**INSTRUCTIONS FOR THE TASK**: Pull every line containing "width" out of the material below.

**SOURCE DATA**:
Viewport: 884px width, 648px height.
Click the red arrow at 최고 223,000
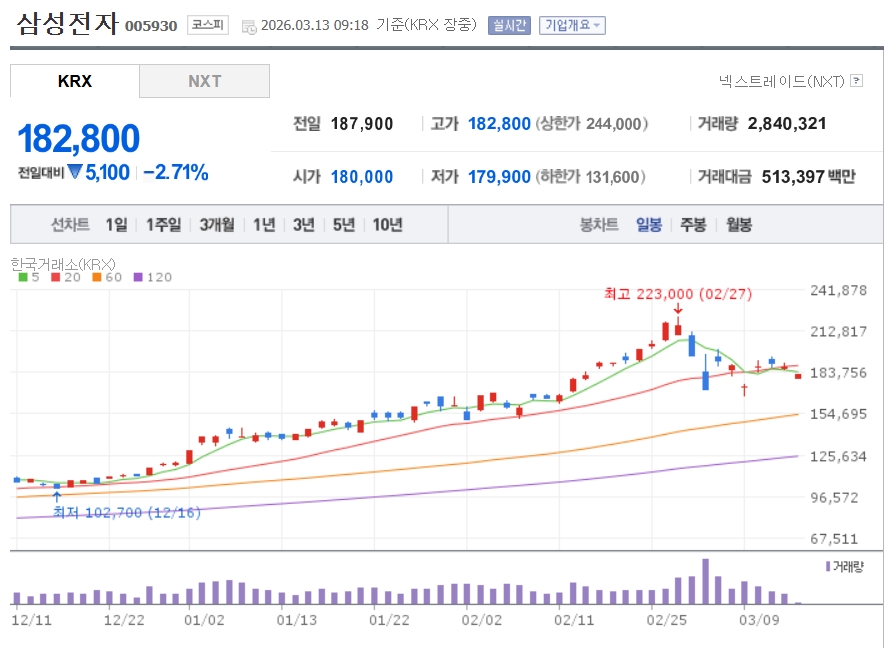pos(678,310)
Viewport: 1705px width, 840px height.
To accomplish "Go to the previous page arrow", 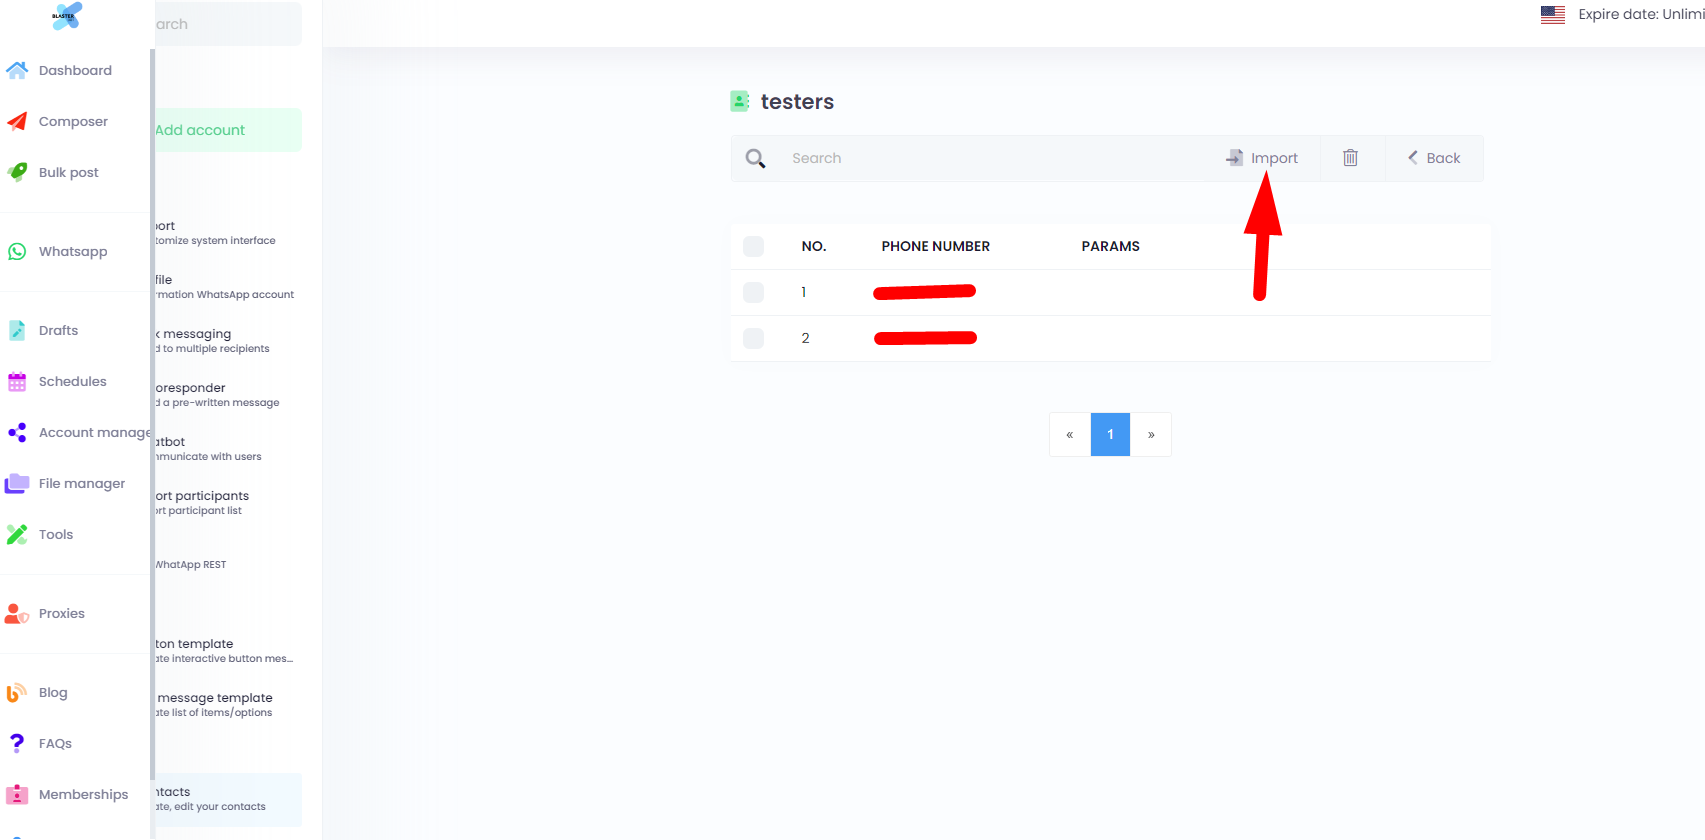I will pyautogui.click(x=1070, y=435).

**ANSWER BELOW**:
Viewport: 884px width, 648px height.
Viewport: 1705px width, 840px height.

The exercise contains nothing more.